Водно-электролитная терапия, проводимая внутривенно вводимыми полиионными кристаллоидными растворами, как и оральная, осуществляется в два этапа: I — восстановление потерь жидкости и солей, отмечавшихся до начала инфузионной терапии; II — коррекция продолжающихся водно-электролитных потерь.

Приступая к I этапу регидратационной терапии, прежде всего следует определить объем жидкости, который целесообразно ввести больному. С этой целью выявляется степень обезвоживания. При I степени обезвоживания потеря жидкости не превышает 3 % массы тела, при II — потеря жидкости составляет 4—6 %, при III — 7—9 %, при IV (декомпенсированное обезвоживание) — ю % и более. Определив степень обезвоживания по клиническим и лабораторным показателям с помощью таблицы и выяснив массу тела больного (со слов пациента или путем взвешивания в отделении) можно вычислить величину потери жидкости. Важность правильной оценки степени обезвоживания заключается в том, что она определяет метод и темпы регидратационной терапии — ключевого звена в лечении больных с острыми кишечными инфекциями.

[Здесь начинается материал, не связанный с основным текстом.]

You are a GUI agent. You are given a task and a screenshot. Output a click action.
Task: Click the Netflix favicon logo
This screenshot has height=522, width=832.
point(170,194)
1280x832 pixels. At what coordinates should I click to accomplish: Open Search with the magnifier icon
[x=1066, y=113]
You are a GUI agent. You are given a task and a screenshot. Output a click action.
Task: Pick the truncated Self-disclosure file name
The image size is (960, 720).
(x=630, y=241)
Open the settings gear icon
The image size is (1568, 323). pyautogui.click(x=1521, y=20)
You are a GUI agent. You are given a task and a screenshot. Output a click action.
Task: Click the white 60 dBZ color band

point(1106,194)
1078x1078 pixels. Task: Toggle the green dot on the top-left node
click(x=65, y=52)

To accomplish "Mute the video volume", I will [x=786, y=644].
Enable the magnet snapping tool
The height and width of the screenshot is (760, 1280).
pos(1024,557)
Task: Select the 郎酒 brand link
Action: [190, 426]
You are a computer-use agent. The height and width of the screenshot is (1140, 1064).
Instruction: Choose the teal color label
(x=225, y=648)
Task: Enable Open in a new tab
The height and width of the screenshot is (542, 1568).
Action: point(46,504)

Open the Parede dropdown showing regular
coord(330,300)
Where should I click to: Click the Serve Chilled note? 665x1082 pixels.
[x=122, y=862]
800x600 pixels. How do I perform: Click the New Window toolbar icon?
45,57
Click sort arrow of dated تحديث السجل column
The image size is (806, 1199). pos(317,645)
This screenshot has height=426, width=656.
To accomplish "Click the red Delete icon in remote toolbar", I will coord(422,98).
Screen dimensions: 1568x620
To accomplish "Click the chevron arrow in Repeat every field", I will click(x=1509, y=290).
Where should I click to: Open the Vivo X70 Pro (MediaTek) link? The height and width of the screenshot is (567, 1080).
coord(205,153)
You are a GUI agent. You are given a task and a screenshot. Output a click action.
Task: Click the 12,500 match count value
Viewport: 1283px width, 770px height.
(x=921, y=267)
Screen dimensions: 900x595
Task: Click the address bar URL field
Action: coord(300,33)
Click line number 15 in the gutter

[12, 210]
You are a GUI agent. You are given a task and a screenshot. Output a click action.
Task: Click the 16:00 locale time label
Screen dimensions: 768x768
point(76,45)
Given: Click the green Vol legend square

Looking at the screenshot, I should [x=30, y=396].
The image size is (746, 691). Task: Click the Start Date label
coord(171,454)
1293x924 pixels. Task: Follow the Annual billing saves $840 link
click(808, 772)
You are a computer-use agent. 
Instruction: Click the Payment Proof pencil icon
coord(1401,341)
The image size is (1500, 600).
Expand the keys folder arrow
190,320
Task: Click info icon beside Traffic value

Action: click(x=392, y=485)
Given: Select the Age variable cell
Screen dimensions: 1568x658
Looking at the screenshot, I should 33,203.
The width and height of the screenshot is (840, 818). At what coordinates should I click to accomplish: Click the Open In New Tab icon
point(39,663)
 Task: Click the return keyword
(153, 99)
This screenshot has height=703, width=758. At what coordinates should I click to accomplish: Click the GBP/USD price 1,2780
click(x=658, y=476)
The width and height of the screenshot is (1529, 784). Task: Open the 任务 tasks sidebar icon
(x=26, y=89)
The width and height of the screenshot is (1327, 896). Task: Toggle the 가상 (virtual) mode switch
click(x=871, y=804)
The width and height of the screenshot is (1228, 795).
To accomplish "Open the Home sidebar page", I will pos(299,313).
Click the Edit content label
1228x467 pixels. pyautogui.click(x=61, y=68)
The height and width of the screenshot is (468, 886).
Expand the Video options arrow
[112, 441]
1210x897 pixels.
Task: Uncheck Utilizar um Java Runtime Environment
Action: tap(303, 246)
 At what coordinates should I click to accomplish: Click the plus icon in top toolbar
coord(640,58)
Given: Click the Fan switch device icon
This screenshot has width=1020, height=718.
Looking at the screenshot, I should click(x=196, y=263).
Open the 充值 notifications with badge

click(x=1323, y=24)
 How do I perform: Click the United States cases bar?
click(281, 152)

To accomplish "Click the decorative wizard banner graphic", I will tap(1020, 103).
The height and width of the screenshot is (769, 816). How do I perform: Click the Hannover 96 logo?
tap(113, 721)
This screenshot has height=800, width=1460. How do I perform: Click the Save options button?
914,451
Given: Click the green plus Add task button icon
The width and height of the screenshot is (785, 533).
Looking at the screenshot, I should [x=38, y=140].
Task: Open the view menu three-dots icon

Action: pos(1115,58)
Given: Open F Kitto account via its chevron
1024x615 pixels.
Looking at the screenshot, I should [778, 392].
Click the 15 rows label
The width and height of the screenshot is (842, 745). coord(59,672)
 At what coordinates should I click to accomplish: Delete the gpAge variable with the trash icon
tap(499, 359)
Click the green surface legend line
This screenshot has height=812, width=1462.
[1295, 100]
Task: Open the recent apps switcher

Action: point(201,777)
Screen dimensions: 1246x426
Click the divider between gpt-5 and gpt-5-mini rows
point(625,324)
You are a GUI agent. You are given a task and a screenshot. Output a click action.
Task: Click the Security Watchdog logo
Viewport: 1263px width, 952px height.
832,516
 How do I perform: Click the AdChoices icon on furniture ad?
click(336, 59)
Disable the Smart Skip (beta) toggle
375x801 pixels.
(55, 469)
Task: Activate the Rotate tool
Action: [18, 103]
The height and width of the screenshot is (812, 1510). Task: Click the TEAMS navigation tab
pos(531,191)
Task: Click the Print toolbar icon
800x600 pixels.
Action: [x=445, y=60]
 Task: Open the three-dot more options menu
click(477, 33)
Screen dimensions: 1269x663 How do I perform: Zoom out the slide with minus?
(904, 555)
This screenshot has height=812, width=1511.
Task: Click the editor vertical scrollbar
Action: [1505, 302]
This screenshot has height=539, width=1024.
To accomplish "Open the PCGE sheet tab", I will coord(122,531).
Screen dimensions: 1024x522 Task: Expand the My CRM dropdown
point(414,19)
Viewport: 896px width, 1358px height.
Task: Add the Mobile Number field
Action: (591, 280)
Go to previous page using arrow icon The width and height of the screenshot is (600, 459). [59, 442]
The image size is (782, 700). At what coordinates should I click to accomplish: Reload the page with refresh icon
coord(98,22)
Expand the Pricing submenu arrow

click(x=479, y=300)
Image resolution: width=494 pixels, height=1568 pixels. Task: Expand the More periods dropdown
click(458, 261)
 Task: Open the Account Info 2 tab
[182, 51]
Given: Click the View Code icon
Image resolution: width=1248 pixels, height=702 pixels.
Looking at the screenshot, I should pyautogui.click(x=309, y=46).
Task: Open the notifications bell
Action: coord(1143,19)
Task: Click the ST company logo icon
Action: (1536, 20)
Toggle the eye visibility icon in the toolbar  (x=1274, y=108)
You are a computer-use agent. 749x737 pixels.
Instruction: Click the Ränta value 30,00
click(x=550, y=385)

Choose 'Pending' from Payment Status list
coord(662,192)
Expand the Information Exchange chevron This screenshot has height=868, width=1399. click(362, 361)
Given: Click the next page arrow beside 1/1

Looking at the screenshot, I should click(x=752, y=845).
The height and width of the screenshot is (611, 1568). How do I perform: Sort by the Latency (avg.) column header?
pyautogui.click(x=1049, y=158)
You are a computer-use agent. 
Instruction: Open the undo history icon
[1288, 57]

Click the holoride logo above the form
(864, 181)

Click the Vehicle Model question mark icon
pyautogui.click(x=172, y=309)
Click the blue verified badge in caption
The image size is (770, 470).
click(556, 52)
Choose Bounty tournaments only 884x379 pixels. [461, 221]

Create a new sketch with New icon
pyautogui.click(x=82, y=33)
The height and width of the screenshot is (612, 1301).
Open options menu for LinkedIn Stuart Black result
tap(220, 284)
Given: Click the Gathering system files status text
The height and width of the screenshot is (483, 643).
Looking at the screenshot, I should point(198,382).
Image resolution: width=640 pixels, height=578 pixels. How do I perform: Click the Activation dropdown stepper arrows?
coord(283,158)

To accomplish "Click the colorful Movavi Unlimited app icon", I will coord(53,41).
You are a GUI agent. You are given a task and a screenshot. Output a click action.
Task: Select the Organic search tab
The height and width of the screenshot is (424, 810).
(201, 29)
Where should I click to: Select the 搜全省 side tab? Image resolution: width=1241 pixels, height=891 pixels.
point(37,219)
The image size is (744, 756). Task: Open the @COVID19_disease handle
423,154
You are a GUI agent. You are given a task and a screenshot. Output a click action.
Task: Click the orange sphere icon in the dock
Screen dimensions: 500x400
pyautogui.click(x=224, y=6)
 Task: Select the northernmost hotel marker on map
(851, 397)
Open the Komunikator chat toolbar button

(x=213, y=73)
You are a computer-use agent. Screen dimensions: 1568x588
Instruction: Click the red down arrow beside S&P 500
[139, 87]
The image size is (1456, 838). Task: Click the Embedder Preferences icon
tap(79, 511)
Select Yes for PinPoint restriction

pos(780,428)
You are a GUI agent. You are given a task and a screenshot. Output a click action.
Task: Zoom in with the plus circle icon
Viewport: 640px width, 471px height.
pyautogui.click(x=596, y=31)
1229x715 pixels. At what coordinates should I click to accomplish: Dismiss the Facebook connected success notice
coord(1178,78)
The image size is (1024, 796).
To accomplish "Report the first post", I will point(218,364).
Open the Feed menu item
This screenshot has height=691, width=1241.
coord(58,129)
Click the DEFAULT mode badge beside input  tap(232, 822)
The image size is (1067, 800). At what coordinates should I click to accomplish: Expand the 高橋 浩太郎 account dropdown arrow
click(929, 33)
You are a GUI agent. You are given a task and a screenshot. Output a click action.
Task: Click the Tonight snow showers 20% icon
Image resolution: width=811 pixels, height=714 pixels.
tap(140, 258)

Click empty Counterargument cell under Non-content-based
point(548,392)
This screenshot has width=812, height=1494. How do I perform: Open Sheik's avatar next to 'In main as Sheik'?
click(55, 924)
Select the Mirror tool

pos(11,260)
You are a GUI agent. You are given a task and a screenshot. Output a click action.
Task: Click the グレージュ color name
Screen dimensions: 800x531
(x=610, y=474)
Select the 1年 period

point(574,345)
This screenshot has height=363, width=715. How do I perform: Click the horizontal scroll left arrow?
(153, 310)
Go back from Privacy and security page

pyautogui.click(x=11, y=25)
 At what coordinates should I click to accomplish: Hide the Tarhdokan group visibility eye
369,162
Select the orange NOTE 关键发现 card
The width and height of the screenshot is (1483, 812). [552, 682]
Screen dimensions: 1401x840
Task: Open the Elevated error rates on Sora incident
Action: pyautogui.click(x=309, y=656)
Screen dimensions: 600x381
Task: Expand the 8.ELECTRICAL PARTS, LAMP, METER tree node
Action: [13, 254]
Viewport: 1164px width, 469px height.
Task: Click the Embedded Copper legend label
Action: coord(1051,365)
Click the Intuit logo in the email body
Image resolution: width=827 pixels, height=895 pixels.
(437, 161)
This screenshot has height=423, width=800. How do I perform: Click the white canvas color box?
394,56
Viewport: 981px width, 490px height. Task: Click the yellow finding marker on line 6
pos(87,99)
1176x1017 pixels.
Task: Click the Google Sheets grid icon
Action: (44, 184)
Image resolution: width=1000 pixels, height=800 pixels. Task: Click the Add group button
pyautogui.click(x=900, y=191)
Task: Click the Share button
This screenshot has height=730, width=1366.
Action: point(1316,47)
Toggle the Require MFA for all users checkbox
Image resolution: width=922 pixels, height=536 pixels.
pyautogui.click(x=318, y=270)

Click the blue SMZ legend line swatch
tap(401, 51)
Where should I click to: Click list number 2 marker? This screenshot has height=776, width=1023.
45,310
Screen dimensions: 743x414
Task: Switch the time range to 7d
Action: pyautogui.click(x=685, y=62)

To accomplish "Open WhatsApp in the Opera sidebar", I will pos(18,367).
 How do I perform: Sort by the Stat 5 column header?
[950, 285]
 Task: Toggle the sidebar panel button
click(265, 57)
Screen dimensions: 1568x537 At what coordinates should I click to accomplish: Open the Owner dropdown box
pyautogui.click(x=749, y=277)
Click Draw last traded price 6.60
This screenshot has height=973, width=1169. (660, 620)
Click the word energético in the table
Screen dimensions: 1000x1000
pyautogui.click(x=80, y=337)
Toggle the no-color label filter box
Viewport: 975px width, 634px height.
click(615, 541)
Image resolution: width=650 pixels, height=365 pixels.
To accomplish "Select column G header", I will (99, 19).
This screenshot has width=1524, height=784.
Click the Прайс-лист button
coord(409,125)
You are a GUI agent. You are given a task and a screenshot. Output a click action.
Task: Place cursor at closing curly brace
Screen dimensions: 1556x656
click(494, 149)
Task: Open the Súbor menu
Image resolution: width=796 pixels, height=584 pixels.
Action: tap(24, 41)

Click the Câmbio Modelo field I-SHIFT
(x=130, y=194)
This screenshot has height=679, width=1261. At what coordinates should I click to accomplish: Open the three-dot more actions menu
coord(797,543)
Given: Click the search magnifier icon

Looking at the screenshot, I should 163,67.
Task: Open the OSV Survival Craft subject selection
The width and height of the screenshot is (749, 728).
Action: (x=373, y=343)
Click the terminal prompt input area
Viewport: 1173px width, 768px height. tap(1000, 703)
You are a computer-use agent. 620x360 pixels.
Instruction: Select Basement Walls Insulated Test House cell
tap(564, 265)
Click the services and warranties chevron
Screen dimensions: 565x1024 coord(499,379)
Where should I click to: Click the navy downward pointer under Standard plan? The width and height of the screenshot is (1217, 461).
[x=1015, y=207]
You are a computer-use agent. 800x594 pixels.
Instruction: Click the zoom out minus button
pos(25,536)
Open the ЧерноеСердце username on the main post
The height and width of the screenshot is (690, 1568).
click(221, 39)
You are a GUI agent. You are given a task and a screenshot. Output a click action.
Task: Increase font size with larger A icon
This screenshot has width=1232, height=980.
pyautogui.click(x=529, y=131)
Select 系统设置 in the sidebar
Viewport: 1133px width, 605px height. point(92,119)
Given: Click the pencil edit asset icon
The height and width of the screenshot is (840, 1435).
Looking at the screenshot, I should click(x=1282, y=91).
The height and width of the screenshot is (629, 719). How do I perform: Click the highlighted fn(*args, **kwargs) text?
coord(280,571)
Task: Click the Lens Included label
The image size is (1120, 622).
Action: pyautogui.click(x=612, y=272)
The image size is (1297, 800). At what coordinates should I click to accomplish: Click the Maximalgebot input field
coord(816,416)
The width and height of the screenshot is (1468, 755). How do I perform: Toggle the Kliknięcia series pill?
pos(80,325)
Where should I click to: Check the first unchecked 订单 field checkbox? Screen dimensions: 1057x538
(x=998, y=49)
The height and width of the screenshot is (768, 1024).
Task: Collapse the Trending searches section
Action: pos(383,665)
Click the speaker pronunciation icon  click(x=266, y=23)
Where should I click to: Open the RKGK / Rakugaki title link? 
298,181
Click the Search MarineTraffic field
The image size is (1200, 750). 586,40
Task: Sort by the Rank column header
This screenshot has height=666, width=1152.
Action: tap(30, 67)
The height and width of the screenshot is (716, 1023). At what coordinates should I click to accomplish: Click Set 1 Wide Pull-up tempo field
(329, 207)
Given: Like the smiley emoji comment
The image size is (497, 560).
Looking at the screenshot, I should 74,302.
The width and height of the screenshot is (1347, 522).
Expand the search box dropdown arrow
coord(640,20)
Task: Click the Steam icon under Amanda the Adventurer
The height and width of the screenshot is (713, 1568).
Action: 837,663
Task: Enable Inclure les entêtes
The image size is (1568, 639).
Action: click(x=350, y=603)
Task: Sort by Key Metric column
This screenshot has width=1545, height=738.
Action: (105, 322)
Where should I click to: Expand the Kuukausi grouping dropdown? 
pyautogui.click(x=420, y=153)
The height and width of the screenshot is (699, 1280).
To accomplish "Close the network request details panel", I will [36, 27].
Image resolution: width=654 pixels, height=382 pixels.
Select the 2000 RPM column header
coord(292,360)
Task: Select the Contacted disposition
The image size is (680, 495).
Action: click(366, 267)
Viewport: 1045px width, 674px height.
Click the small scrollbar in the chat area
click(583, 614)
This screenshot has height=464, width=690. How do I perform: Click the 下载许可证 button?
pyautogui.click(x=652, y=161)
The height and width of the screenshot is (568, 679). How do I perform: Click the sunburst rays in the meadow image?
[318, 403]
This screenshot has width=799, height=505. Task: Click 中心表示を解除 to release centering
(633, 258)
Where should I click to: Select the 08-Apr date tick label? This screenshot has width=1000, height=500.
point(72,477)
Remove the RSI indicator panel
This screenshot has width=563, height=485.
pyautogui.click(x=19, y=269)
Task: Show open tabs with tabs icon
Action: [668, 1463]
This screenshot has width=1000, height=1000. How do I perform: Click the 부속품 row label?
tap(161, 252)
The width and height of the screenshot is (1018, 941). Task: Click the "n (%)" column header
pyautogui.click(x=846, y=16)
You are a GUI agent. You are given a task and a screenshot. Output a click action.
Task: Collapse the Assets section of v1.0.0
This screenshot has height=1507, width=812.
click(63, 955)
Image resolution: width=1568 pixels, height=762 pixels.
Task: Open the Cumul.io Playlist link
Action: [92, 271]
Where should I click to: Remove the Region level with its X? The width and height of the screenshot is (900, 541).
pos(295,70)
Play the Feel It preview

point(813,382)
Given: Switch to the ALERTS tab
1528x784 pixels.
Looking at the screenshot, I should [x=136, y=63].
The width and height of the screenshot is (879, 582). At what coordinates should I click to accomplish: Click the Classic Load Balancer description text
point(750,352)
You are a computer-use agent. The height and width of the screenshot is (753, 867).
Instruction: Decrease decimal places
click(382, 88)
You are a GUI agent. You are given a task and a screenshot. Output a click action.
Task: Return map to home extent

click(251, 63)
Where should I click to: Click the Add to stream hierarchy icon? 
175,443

Примеры расчетов: 1) у больного обезвоживание III степени, масса тела — 80 кг. При данной степени обезвоживания потеря жидкости в среднем составляет 8 % массы тела, или 6400 мл. Это значит, что объем внутривенно вводимых жидкостей на I этапе лечения будет равен 6400 мл; 2) у больного обезвоживание IV степени, масса тела 90 кг. При данной степени обезвоживания потери жидкости составляют не менее 10 % массы тела, или 9 л. Объем вводимых внутривенно растворов на I этапе лечения срставит 9 л.